- Work required -
Repeat each entry below exactly.

Content starts

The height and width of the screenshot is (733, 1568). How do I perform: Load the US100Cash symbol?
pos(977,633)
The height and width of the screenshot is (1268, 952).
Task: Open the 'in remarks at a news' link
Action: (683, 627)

Content ends

- Result -
The height and width of the screenshot is (733, 1568). How do I perform: Load the US100Cash symbol?
pos(977,633)
The height and width of the screenshot is (1268, 952).
Task: Open the 'in remarks at a news' link
Action: (683, 627)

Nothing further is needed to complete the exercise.